JACK. There is no good offering a large reward now that the thing is found.
[Enter LANE with the cigarette case on a salver. ALGERNON takes it at once. LANE goes out.]
ALGERNON. I think that is rather mean of you, Ernest, I must say. [Opens case and examines it.] However, it makes no matter, for, now that I look at the inscription inside, I find that the thing isn't yours after all.
JACK. Of course it's mine. [Moving to him.] You have seen me with it a hundred times, and you have no right whatsoever to read what is written inside. It is a very ungentlemanly thing to read a private cigarette case.
ALGERNON. Oh! it is absurd to have a hard-and-fast rule about what one should read and what one shouldn't. More than half of modern culture depends on what one shouldn't read.
JACK. I am quite aware of the fact, and I don't propose to discuss modern culture. It isn't the sort of thing one should talk of in private. I simply want my cigarette case back.
ALGERNON. Yes; but this isn't your cigarette case. This cigarette case is a present from someone of the name of Cecily, and you said you didn't know anyone of that name.
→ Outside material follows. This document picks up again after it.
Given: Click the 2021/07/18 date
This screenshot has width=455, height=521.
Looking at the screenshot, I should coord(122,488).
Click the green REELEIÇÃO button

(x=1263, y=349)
JACK. Well, if you want to know, Cecily happens to be my aunt.
ALGERNON. Your aunt!
JACK. Yes. Charming old lady she is, too. Lives at Tunbridge Wells. Just give it back to me, Algy.
ALGERNON [Retreating to back of sofa.] But why does she call herself little Cecily if she is your aunt and lives at Tunbridge Wells? [Reading.] 'From little Cecily with her fondest love.'
JACK [Moving to sofa and kneeling upon it]. My dear fellow, what on earth is there in that? Some aunts are tall, some aunts are not tall. That is a matter that surely an aunt may be allowed to decide for herself. You seem to think that every aunt should be exactly like your aunt! That is absurd! For Heaven's sake give me back my cigarette case. [Follows ALGERNON round the room.]
ALGERNON. Yes. But why does your aunt call you her uncle? 'From little Cecily, with her fondest love to her dear Uncle Jack.' There is no objection, I admit, to an aunt being a small aunt, but why an aunt, no matter what her size may be, should call her own nephew her uncle, I can't quite make out. Besides, your name isn't Jack at all; it is Ernest.
JACK. It isn't Ernest; it's Jack.
ALGERNON. You have always told me it was Ernest. I have introduced you to everyone as Ernest. You answer to the name of Ernest. You look as if your name was Ernest. You are the most earnest looking person I ever saw in my life. It is perfectly absurd your saying that your name isn't Ernest. It's on your cards. Here is one of them. [Taking it from case.] 'Mr. Ernest Worthing, B 4, The Albany.' I'll keep this as a proof your name is Ernest if ever you attempt to deny it to me, or to Gwendolen, or to anyone else. [Puts the card in his pocket.]
JACK. Well, my name is Ernest in town and Jack in the country, and the cigarette case was given to me in the country.
ALGERNON. Yes, but that does not account for the fact that your small Aunt Cecily, who lives at Tunbridge Wells, calls you her dear uncle. Come, old boy, you had much better have the thing out at once.
JACK. My dear Algy, you talk exactly as if you were a dentist. It is very vulgar to talk like a dentist when one isn't a dentist. It produces a false impression.
ALGERNON. Well, that is exactly what dentists always do. Now, go on! Tell me the whole thing. I may mention that I have always suspected you of being a confirmed and secret Bunburyist; and I am quite sure of it now.
JACK. Bunburyist? What on earth do you mean by a Bunburyist?
ALGERNON. I'll reveal to you the meaning of that incomparable expression as soon as you are kind enough to inform me why you are Ernest in town and Jack in the country.
JACK. Well, produce my cigarette case first.
ALGERNON. Here it is. [Hands cigarette case.] Now produce your explanation, and pray make it improbable. [Sits on sofa.]
JACK. My dear fellow, there is nothing improbable about my explanation at all. In fact it's perfectly ordinary. Old Mr. Thomas Cardew, who adopted me when I was a little boy, made me in his will guardian to his grand-daughter, Miss Cecily Cardew. Cecily, who addresses me as her uncle from motives of respect that you could not possibly appreciate, lives at my place in the country under the charge of her admirable governess, Miss Prism.
ALGERNON. Where is that place in the country, by the way?
JACK. That is nothing to you, dear boy. You are not going to be invited.... I may tell you candidly that the place is not in Shropshire.
ALGERNON. I suspected that, my dear fellow! I have Bunburyed all over Shropshire on two separate occasions. Now, go on. Why are you Ernest in town and Jack in the country?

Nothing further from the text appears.